Numpy and Matplotlib¶
These are two of the most fundamental parts of the scientific python "ecosystem". Most everything else is built on top of them.
import numpy as np
What did we just do? We imported a package. This brings new variables (mostly functions) into our interpreter. We access them as follows.

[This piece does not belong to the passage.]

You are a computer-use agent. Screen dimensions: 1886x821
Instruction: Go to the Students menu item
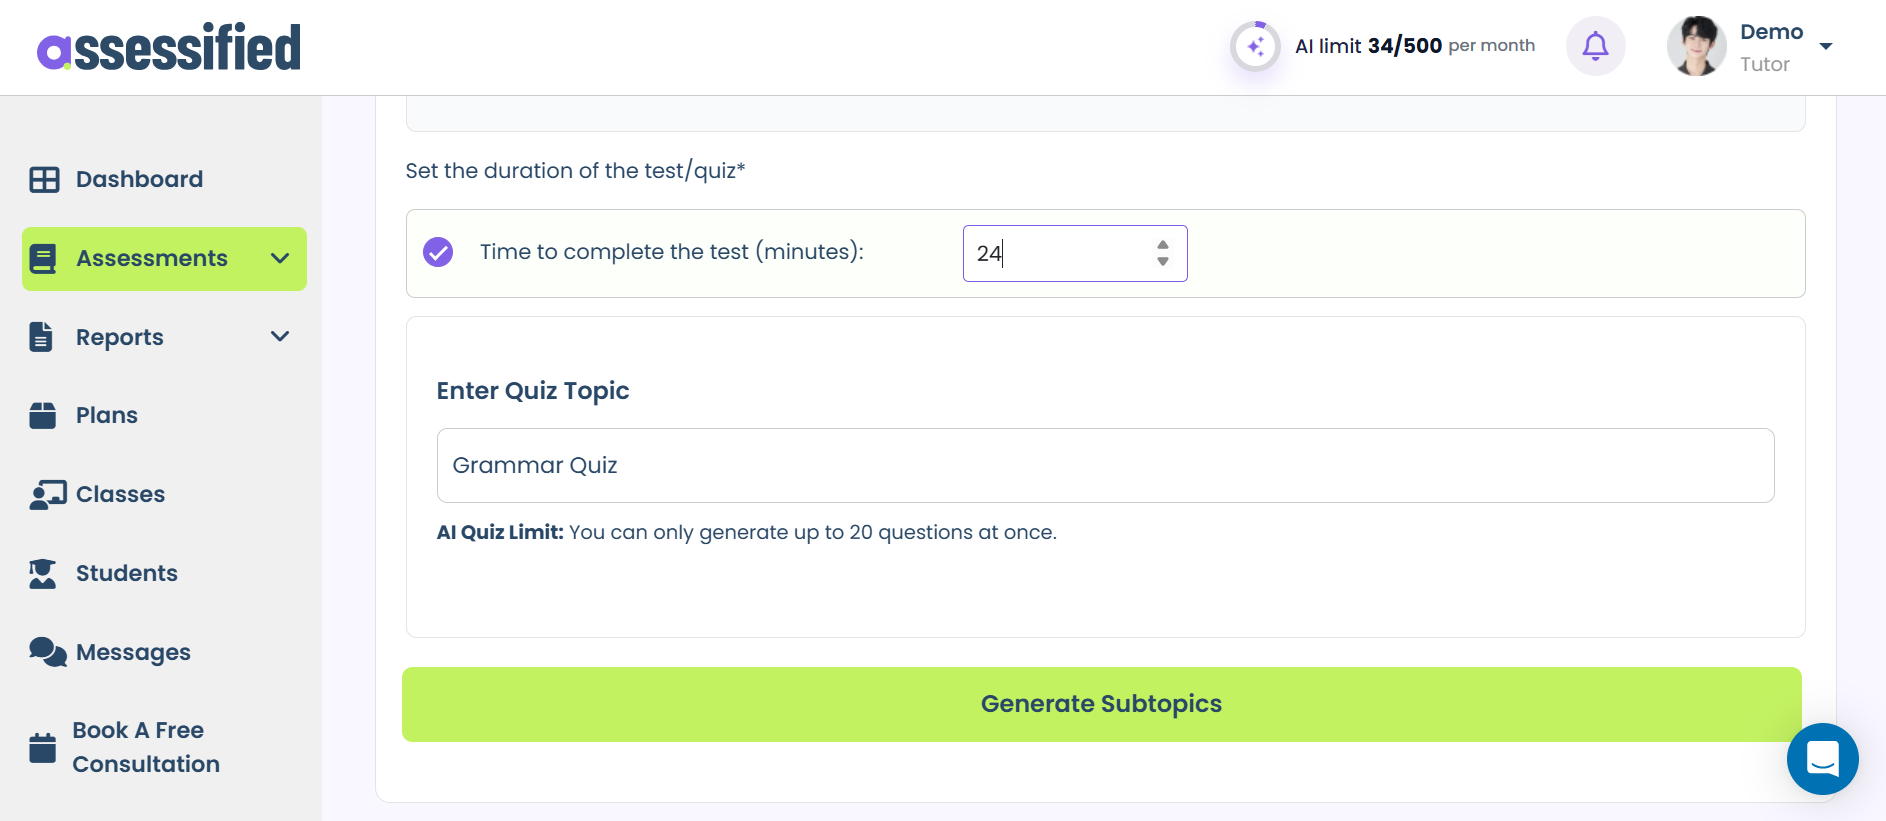[126, 573]
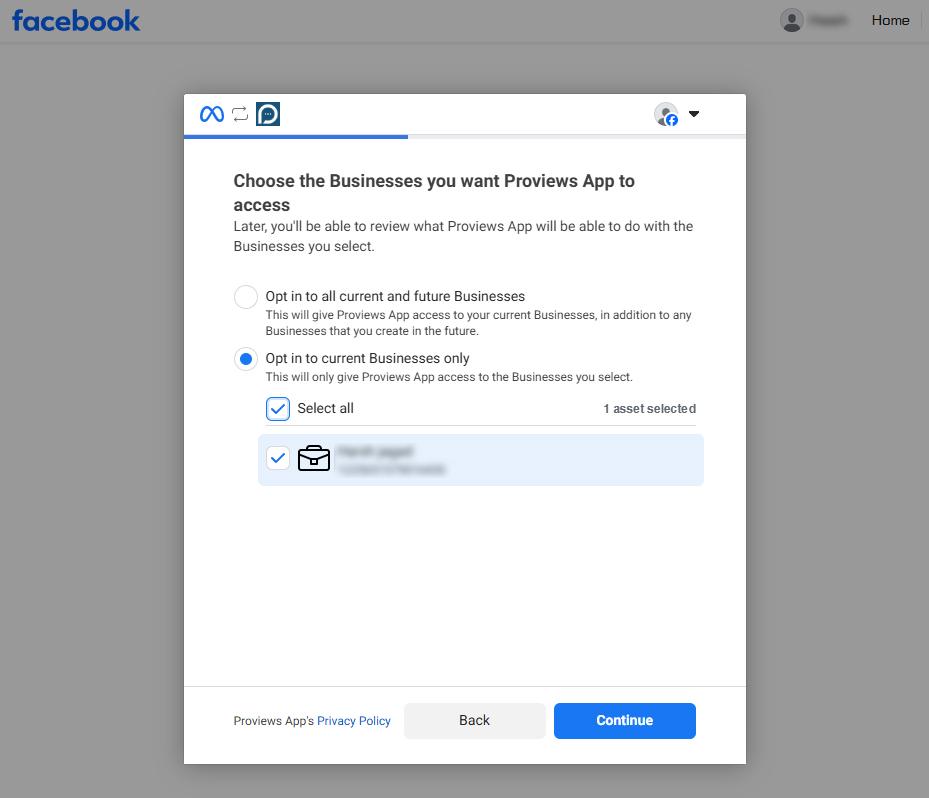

# find out what is in our namespace
dir()
# find out what's in numpy
dir(np)
# find out what version we have
np.__version__
The numpy documentation is crucial!
http://docs.scipy.org/doc/numpy/reference/
NDArrays¶
The core class is the numpy ndarray (n-dimensional array).
from IPython.display import Image
Image(url='http://docs.scipy.org/doc/numpy/_images/threefundamental.png')

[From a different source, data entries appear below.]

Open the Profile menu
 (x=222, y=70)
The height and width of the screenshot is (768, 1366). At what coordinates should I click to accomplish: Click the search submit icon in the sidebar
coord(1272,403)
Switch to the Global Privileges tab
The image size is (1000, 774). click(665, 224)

# create an array from a list
a = np.array([9,0,2,1,0])
# find out the datatype
a.dtype
# find out the shape
a.shape
# what is the shape
type(a.shape)
# another array with a different datatype and shape
b = np.array([[5,3,1,9],[9,2,3,0]], dtype=np.float64)
# check dtype and shape
b.dtype, b.shape
Important Concept: The fastest varying dimension is the last dimension! The outer level of the hierarchy is the first dimension. (This is called "c-style" indexing)
More array creation¶
There are lots of ways to create arrays.
# create some uniform arrays
c = np.zeros((9,9))
d = np.ones((3,6,3), dtype=np.complex128)
e = np.full((3,3), np.pi)
e = np.ones_like(c)
f = np.zeros_like(d)
# create some ranges
np.arange(10)
# arange is left inclusive, right exclusive
np.arange(2,4,0.25)
# linearly spaced
np.linspace(2,4,20)
# log spaced
np.logspace(1,2,10)
# two dimensional grids
x = np.linspace(-2*np.pi, 2*np.pi, 100)
y = np.linspace(-np.pi, np.pi, 50)
xx, yy = np.meshgrid(x, y)
xx.shape, yy.shape
Indexing¶
Basic indexing is similar to lists
# get some individual elements of xx
xx[0,0], xx[-1,-1], xx[3,-5]
# get some whole rows and columns
xx[0].shape, xx[:,-1].shape
# get some ranges
xx[3:10,30:40].shape
There are many advanced ways to index arrays. You can read about them in the manual. Here is one example.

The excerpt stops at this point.